Cerebral Critical Closing Pressure During Infusion Tests.
Acta Neurochir Suppl
; 122: 215-20, 2016.
Article
en En
| MEDLINE
| ID: mdl-27165909
We studied possible correlations between cerebral hemodynamic indices based on critical closing pressure (CrCP) and cerebrospinal fluid (CSF) compensatory dynamics, as assessed during lumbar infusion tests. Our data consisted of 34 patients with normal-pressure hydrocephalus who undertook an infusion test, in conjunction with simultaneous transcranial Doppler ultrasonography (TCD) monitoring of blood flow velocity (FV).

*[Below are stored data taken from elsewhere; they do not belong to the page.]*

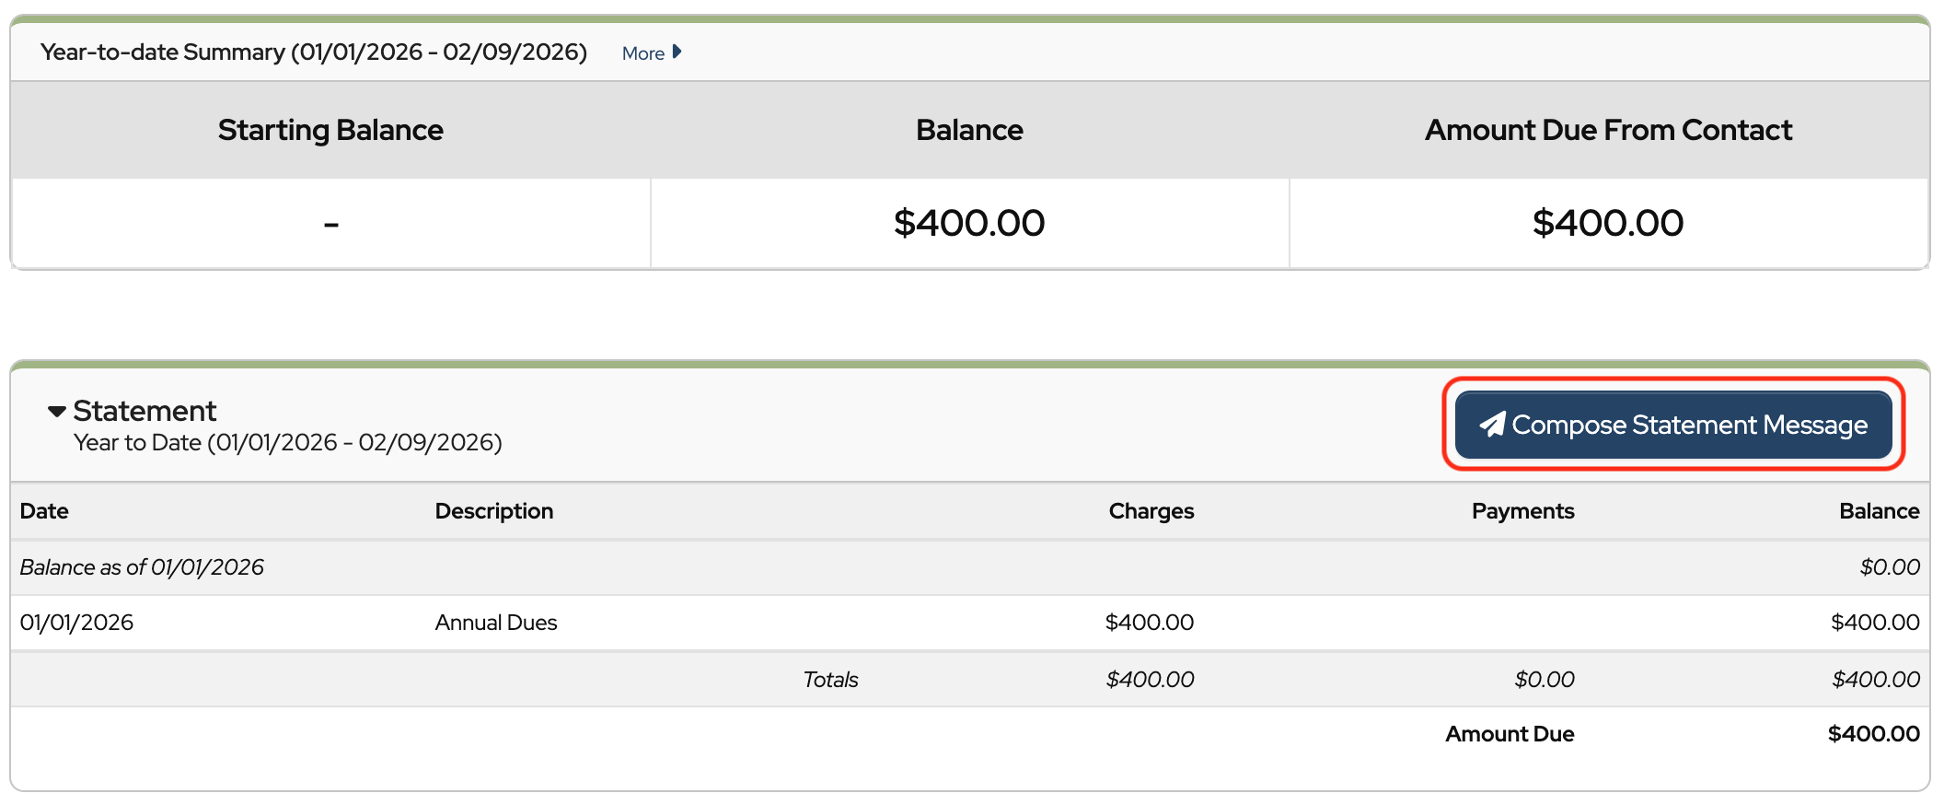Click the 01/01/2026 transaction date cell
Screen dimensions: 1944x805
pyautogui.click(x=76, y=623)
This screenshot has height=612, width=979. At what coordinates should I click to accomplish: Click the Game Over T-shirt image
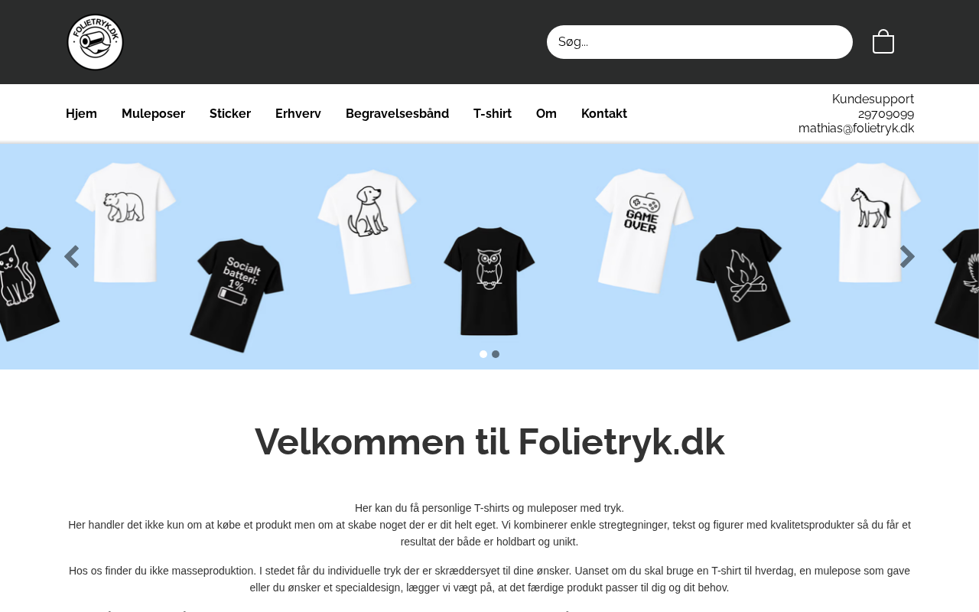coord(644,230)
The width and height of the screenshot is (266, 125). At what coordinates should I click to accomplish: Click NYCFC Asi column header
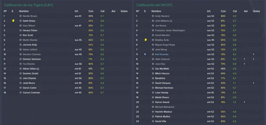point(246,11)
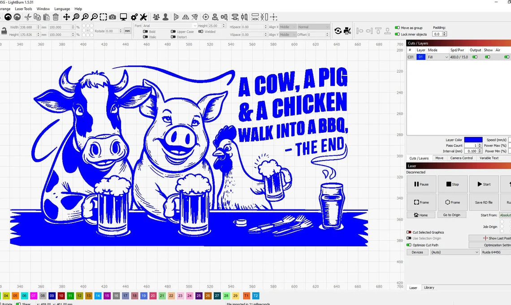Click the undo arrow icon
This screenshot has height=305, width=511.
8,17
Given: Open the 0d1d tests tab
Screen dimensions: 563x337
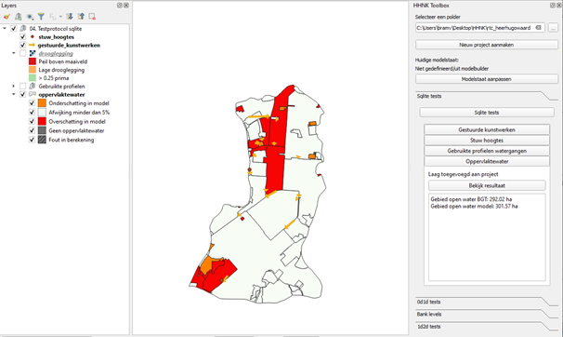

CrCP was calculated from the monitored signals of ICP, arterial blood pressure (ABP), and FV, whereas vascular wall tension (WT) was estimated as CrCP - ICP. The closing margin (CM) expresses the difference between ABP and CrCP. ICP increased during infusion from 6.67 ± 4.61 to 24.98 ± 10.49 mmHg (mean ± SD; p < 0.001), resulting in CrCP rising by 22.93 % (p < 0.001), with WT decreasing by 11.33 % (p = 0.005) owing to vasodilatation. CM showed a tendency to decrease, albeit not significantly (p = 0.070), because of rising ABP (9.12 %; p = 0.005), and was significantly different from zero for the whole duration of the tests (52.78 ± 22.82 mmHg; p < 0.001). CM at baseline correlated inversely with brain elasticity (R = -0.358; p = 0.038). Neither CrCP nor WT correlated with CSF compensatory parameters. Overall, CrCP increases and WT decreases during infusion tests, whereas CM at baseline pressure may act as a characterizing indicator of the cerebrospinal compensatory reserve.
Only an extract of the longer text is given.